In the Giles Layered complex, primary mineralisation occurs in three known styles:

  1. Primary (magmatic sulphide) Nickel–Copper–PGE’s, as occurs at the Nebo and Babel discoveries of BHP Billiton (ex WMC), near Jamieson,
  2. Secondary (oxide) Nickel–Cobalt mineralisation associated with the weathering of ultramafic rocks of the Giles Complex as at Wingellina, and
  3. Vanadium and Titanium magnetite bands associated with the most fractionated and highly evolved portions of the gabbro–troctolite intrusions, as occur in the Jamieson Ranges.

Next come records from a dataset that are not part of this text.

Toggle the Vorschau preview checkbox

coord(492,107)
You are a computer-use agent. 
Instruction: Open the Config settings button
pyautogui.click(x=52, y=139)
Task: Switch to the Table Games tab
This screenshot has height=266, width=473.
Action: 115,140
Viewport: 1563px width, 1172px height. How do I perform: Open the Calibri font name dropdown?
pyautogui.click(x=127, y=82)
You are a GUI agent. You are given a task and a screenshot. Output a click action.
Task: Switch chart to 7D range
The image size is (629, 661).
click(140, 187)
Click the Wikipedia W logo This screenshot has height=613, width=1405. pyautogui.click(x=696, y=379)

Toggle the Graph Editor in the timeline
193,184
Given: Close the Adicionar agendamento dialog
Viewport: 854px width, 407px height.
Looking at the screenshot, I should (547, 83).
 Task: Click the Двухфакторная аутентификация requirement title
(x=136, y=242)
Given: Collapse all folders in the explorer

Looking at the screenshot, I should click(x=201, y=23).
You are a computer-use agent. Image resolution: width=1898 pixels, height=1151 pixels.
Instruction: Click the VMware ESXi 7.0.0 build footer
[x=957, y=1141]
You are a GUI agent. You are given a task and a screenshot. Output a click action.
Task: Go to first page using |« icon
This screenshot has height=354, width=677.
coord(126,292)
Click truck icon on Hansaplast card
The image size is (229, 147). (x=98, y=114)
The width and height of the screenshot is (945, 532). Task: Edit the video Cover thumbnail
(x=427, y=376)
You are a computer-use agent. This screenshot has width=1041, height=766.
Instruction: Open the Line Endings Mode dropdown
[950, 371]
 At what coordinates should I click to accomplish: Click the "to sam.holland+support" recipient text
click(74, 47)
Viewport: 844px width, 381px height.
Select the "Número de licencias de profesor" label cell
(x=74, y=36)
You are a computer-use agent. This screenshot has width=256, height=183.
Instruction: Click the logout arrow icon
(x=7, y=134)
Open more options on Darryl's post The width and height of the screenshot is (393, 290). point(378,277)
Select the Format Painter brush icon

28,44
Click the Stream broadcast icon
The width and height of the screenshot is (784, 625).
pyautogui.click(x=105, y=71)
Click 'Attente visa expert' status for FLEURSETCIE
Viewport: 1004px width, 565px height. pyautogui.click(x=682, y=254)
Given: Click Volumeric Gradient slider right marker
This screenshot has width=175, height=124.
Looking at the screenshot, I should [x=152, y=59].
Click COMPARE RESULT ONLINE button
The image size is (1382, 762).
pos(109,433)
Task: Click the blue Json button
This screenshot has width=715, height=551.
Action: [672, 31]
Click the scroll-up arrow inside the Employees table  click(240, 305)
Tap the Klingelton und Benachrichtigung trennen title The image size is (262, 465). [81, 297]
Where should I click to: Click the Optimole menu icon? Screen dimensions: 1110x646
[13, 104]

Sulphur–saturation and the formation of copper–nickel sulphides can be triggered by contamination of the parental magma by the wall rock. Direct evidence of early contamination is seen at the Wingellina intrusion. The geochemical patterns in the Kalka intrusion, also within the CMP shows evidence of contamination in early stages. It is the basal contacts of the layered intrusives within the CMP that provides a vector in the search for nickel sulphides which will concentrate at the basal contact or trap sites within feeder structures below the intrusion (within the basement gneiss) through which magma entered the chamber that is the focus of Metals X nickel sulphide exploration.

Nickelifierous and cobaltiferous mineralisation appears restricted to intrusions with substantial thicknesses of dunite and/or peridotite ultramafic. The Wingellina nickel oxide mineralisation is a surficial, tropical laterite style of mineralisation developed over olivine–rich ultramafic stratigraphy. It is the exploration and development of this environment within the CMP that is the focus of Metal X's nickel–cobalt oxide strategy.

The Central Musgrave Project, main exploration targets are oxide nickel, sulphide nickel, and platinum–group elements. Metals X currently has two key nickel oxide prospects, the Wingellina nickel–cobalt oxide prospect and the Claude Hills prospect.

The tenements of the Central Musgrave Project all lie within Aboriginal Lands. The South Australian title is entirely within the freehold Anangu Pitjantjatjara Lands of South Australia. The Western Australian licences all lie within Aboriginal Reserve A17614 which is leased by the Ngaanyatjarra Land Council. Exploration on EL69/535 is carried out under the terms of a deed of agreement between the Ngaanyatjarra Land Council and Hinckley Range Pty Ltd, dated 2nd July 2001. No access agreement has been finalized over EL69/1090 and 1091, and no ground exploration has been completed in the area to date. Exploration on the South Australian land is carried out pursuant to an Exploration Deed between Austral Nickel Pty Ltd and Anangu Pitjantjatjara Yankunytjatjara.